JR: What I am doing bears an obvious connection to exhibition design. The Marsden Woo show was definitely about theatricality; the sense of staging related to the themes about the performance of self. In my work for the Ceramics Biennial, that design aspect merged with the work itself. I like crossing those boundaries, loosening the distinction between craft and art and design. The whole debate about craft versus fine art feels less entrenched than it was 10 or 15 years ago. Skills-based practices have re-entered art spaces. I’ve enjoyed seeing that happen.
BM: I see your work as surreal though not Surrealist.
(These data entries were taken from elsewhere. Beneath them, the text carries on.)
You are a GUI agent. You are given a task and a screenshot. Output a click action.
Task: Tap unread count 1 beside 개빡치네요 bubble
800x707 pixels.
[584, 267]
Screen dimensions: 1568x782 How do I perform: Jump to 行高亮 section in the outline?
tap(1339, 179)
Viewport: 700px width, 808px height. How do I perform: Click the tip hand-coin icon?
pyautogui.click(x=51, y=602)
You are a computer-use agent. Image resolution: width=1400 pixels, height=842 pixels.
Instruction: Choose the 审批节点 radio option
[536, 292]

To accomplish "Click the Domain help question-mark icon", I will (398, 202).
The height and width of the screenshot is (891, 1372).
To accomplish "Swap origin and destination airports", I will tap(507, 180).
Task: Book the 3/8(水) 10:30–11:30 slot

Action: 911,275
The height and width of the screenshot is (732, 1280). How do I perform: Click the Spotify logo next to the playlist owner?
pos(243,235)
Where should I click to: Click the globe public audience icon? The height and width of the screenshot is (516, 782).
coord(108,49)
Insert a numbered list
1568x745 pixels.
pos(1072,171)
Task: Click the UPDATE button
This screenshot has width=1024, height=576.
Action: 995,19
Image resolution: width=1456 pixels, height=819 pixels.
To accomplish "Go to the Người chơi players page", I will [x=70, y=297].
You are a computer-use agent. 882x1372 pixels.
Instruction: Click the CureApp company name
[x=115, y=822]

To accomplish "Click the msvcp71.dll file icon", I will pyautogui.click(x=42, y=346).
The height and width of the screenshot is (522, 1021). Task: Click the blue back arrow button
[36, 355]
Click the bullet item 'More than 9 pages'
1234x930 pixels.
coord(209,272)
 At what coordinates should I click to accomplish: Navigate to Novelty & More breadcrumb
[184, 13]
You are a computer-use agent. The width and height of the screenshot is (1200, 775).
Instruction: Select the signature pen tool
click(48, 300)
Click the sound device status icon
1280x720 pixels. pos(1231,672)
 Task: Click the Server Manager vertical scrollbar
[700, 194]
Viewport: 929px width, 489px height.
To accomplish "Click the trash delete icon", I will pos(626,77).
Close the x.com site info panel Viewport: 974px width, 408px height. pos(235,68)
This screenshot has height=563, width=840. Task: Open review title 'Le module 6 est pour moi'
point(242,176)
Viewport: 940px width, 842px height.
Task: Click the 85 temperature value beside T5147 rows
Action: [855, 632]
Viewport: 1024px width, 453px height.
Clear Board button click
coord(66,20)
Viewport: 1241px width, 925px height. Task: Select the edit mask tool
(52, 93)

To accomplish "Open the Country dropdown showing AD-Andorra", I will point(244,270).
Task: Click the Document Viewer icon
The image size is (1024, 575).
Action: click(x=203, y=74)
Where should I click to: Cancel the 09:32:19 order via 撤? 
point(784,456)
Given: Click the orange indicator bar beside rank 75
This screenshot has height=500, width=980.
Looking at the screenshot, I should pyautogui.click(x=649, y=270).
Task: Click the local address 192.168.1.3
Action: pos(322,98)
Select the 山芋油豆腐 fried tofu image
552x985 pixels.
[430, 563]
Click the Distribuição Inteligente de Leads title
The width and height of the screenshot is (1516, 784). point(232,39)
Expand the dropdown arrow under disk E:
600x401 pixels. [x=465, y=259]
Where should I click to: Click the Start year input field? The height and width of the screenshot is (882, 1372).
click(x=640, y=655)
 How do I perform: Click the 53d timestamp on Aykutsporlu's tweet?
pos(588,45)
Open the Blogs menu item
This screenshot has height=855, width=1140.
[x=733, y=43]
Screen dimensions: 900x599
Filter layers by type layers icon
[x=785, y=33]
JR: Maybe it’s the unconventional presentation of bodily form, the biomorphism and anthropomorphism. I think my inclination to approach things in anthropomorphic ways comes from my education in a craft context. For example, I can remember being in a seminar at the RCA with Emmanuel Cooper, who talked about the gendering of pots.
I understand the distinction you’re drawing. One point to make is that it’s hard to disconnect Surrealism from charges of misogyny, whereas my work has been heavily underpinned by feminist theory. Texts like Donna Haraway’s A Cyborg Manifesto (1985) were influential in my earlier work, and my new work has been largely inspired by Legacy Russell’s Glitch Feminism manifesto (2020).
BM: Could you talk about the works in “SLIP TANK,” your current show at the Naughton Gallery in Belfast?
JR: I’m working with some new forms and source sculptures. One is a copy of Myron’s Discobolus. Like the Doryphoros, its copies have been receptacles for projected meanings over time. In the 20th century, the Discobolus form went from being co-opted as a symbol of the Aryan ideal in Nazi Germany to reappearing on posters for the London Olympics in 1948 as a symbol of triumph over fascism. Skip to this century, and imagery of classical sculpture has again become popular in the far-right movement in America, as attested to by Donna Zuckerberg’s book Not All Dead White Men (2018).
In this context, I’m adopting Russell’s use of the term “glitch” in relation to successions of copies. It’s a word that’s been attributed to my work in the past, particularly in reference to a 2014 series called “Interlude,” but I’m approaching it now through Russell’s lens of the glitch as a “slip,” a “tear in the fabric,” and a useful act of resistance.
John Rainey’s solo exhibition, “SLIP TANK,” is on view at the Naughton Gallery in Belfast through December 22, 2021.